CONSEGNA:
Disponi come tabella Markdown, con le colonne Numero e Riga, le righe dalla riga che contiene "Given: Click the green cube taskbar icon" alla riga che contiene "(x=130, y=238)", entrambe incluse. Tralascia le righe vuote.

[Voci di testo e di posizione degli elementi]
○ ○ ○ ○

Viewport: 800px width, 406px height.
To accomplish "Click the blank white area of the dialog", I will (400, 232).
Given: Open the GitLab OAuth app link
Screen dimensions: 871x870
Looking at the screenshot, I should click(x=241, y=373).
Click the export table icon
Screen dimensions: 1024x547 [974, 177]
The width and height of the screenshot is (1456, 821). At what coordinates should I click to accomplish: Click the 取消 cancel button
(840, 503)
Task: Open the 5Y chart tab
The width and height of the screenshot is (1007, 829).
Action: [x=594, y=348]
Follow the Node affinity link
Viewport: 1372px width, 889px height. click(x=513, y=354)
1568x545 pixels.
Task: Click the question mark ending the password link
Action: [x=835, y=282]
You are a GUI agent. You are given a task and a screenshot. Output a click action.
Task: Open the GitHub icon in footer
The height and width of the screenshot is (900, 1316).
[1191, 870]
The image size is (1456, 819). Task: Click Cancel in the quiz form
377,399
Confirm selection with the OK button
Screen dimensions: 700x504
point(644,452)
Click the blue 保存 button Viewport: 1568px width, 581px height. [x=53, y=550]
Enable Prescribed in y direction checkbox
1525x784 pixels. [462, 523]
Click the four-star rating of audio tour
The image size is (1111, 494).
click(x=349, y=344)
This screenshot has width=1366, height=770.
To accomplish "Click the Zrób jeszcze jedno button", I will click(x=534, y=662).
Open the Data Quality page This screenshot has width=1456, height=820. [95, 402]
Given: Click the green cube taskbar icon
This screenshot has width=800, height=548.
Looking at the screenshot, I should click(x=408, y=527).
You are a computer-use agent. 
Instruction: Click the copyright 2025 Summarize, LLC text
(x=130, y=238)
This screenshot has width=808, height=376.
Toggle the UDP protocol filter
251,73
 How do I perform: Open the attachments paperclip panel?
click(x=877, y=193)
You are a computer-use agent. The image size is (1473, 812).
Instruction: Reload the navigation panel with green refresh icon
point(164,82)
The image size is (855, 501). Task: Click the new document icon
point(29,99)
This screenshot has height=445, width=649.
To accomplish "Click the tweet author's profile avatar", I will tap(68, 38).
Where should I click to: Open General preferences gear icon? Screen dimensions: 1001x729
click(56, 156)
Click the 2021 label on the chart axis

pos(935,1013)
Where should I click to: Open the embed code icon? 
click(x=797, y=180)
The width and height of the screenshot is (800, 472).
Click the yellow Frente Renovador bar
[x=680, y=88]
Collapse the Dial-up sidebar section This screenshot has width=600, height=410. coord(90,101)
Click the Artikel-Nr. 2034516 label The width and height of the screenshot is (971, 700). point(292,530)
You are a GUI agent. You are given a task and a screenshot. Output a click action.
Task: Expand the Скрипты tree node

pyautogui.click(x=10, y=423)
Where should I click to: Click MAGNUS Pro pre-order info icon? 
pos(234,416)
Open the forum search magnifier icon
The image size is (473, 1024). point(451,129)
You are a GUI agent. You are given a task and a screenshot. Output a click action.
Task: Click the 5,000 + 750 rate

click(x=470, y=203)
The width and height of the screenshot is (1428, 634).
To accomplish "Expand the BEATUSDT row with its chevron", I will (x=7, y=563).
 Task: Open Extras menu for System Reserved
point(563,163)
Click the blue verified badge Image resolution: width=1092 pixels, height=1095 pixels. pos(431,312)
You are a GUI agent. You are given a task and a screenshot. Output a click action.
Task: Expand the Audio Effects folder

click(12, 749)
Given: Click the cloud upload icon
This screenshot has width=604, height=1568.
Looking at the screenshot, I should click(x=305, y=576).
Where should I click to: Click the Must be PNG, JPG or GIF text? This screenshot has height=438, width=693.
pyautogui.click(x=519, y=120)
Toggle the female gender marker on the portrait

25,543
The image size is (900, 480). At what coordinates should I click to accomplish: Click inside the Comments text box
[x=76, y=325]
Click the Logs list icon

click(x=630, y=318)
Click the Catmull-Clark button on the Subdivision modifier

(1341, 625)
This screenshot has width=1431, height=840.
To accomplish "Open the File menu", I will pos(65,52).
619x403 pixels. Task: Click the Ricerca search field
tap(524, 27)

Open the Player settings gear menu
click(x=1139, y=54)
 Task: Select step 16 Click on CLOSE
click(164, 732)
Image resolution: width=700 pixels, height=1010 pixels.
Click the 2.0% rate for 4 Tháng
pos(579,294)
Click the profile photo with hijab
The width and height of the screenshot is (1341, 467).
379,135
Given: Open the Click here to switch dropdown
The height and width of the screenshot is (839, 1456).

○ ○ ○ ○

RISPOSTA:
| Numero | Riga |
|---|---|
| 1 | Given: Click the green cube taskbar icon |
| 2 | This screenshot has width=800, height=548. |
| 3 | Looking at the screenshot, I should click(x=408, y=527). |
| 4 | You are a computer-use agent.  |
| 5 | Instruction: Click the copyright 2025 Summarize, LLC text |
| 6 | (x=130, y=238) |